__Supplied records__:
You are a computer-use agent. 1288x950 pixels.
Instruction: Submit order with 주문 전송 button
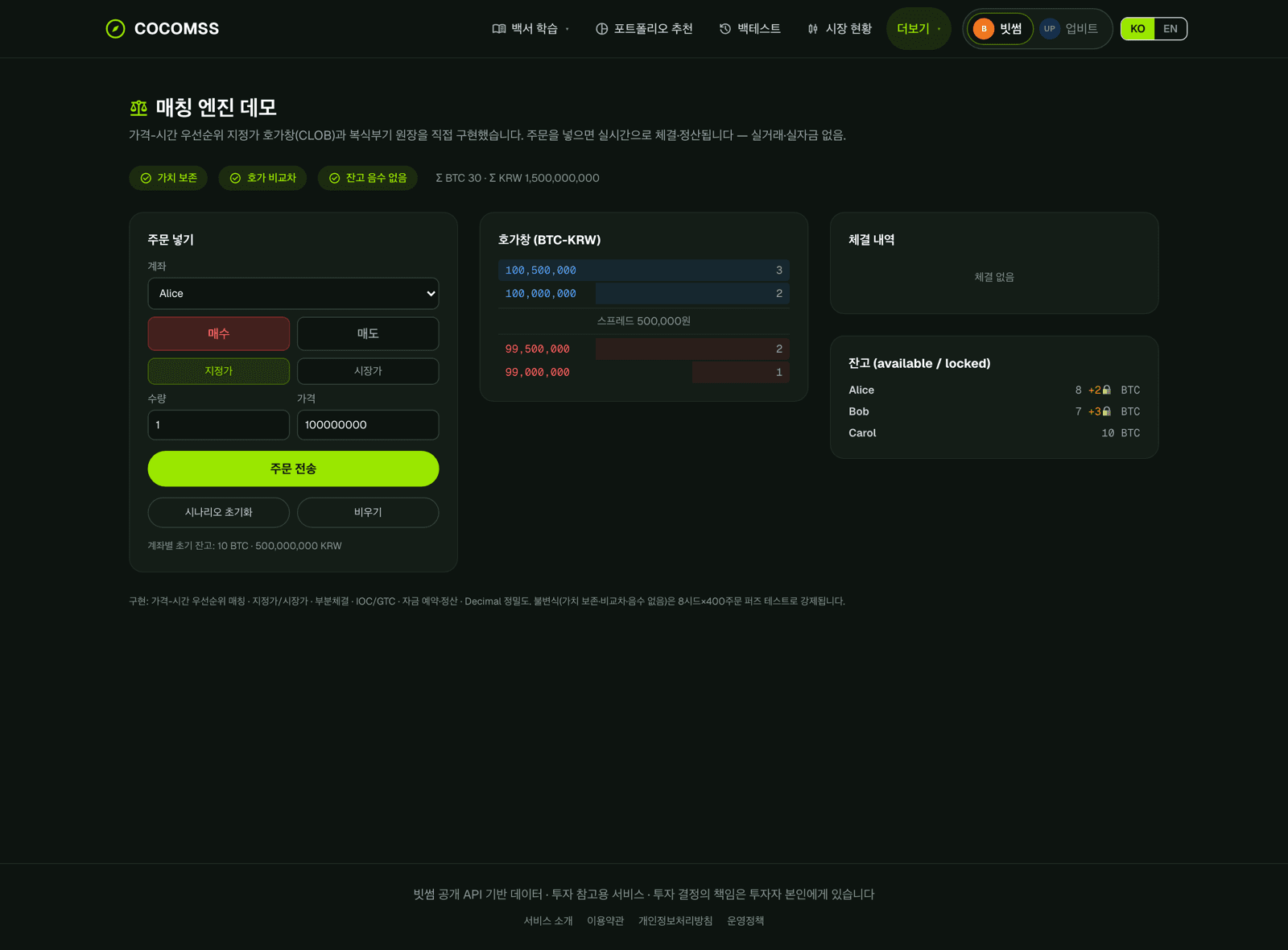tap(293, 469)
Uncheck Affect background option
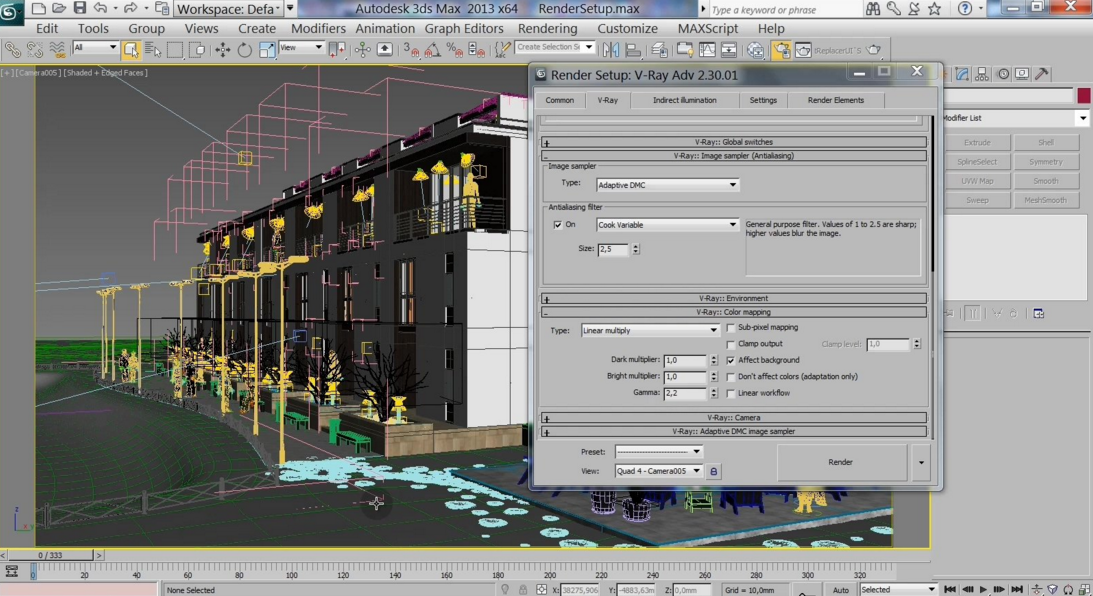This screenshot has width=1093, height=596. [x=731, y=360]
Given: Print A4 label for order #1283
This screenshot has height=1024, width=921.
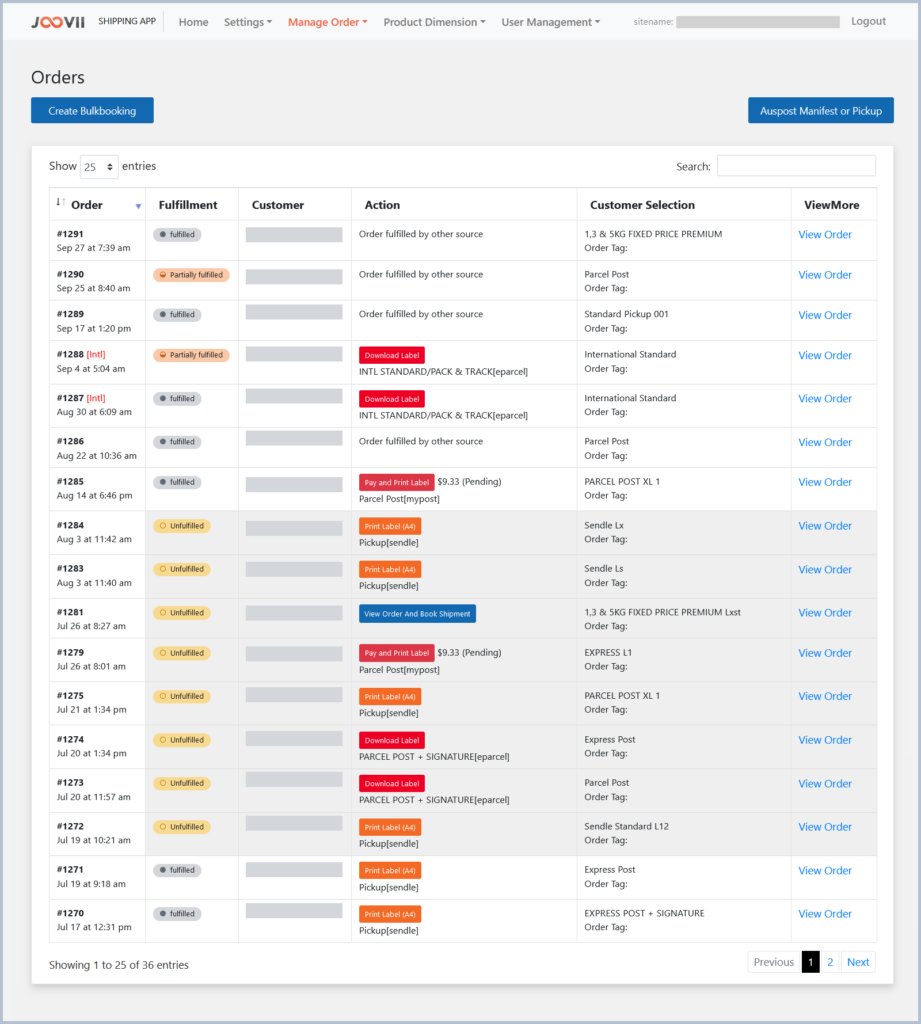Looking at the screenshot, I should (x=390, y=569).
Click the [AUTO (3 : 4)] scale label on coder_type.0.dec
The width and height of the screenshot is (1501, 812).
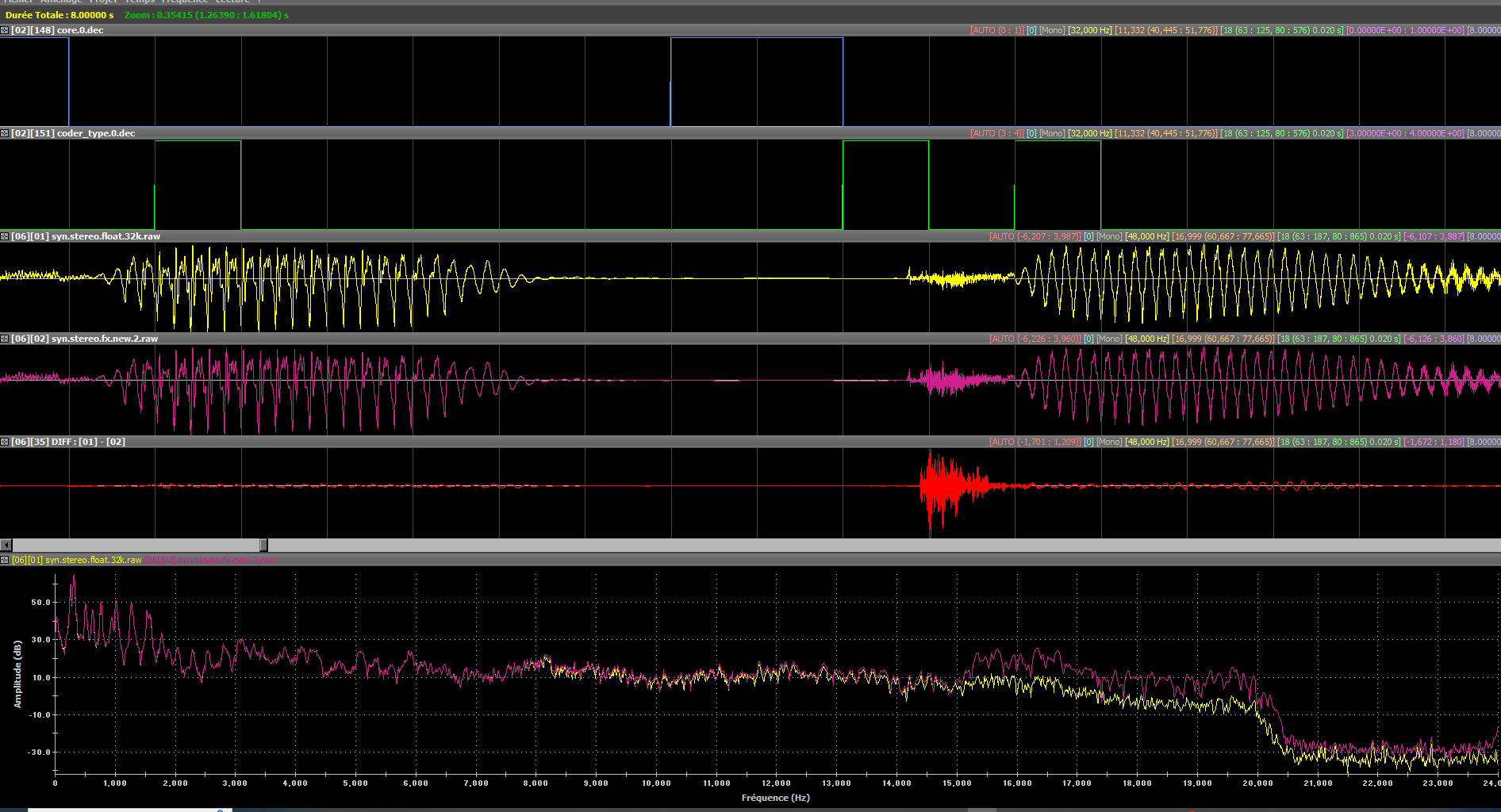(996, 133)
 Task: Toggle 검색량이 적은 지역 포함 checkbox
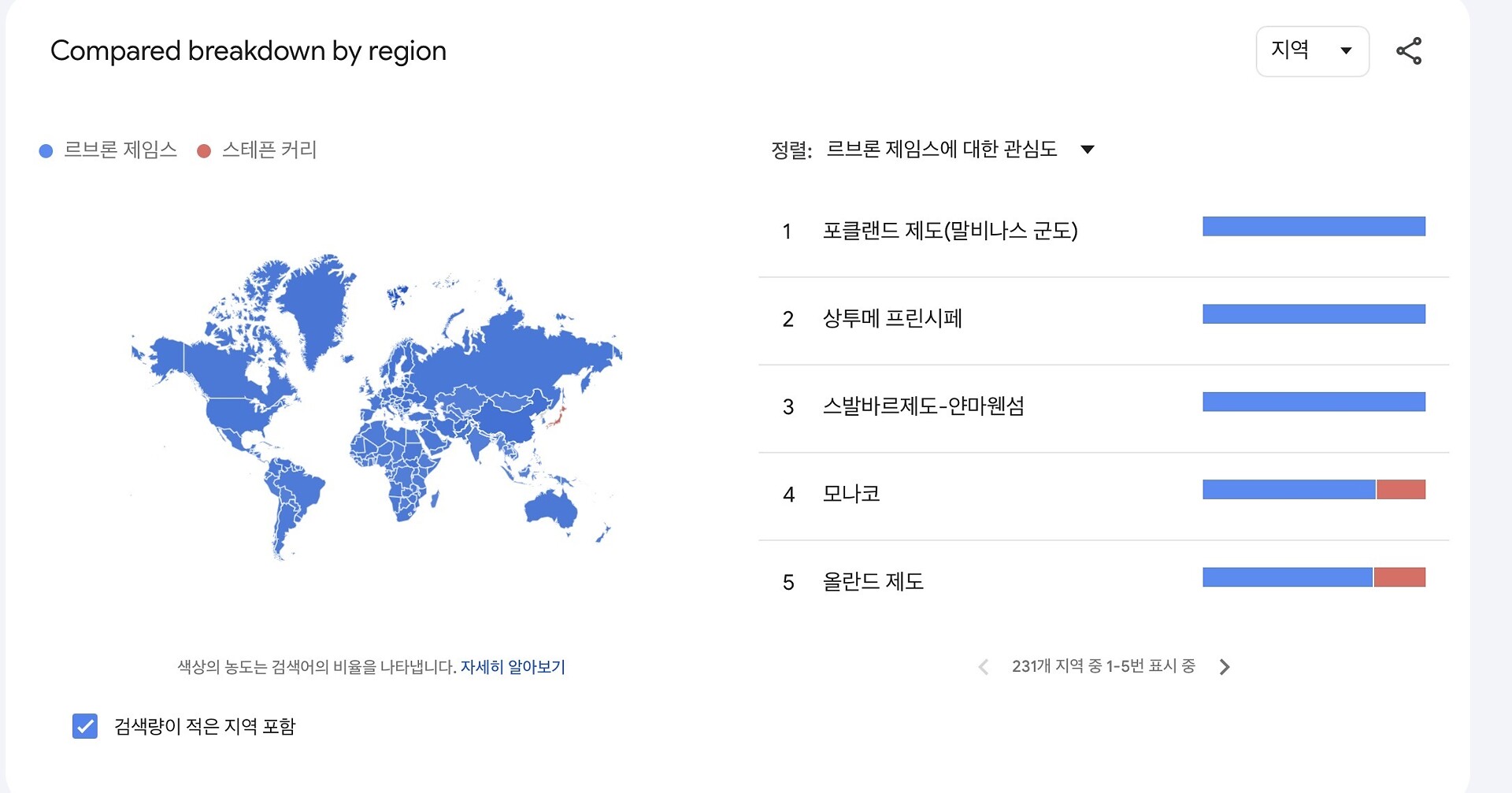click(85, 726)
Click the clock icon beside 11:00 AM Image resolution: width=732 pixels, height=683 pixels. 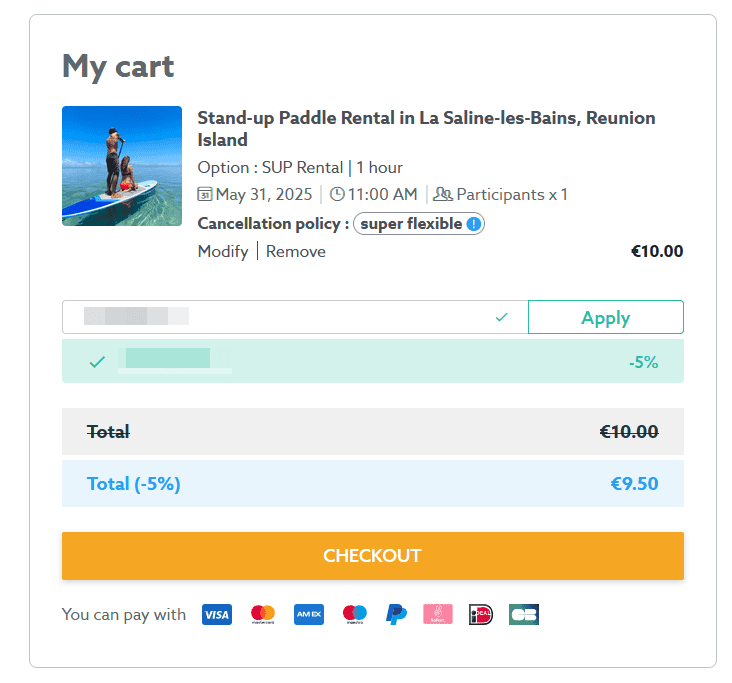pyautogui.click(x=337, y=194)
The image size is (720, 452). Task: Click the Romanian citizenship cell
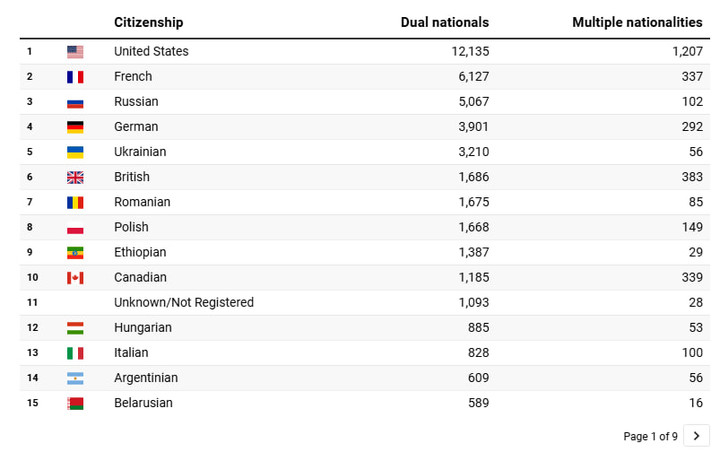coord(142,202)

__Your goal__:
Which lines above contain the word "label"? Show each of them.

__Task result__:
Given: Print A4 label for order #1283
Click the [AUTO (3 : 4)] scale label on coder_type.0.dec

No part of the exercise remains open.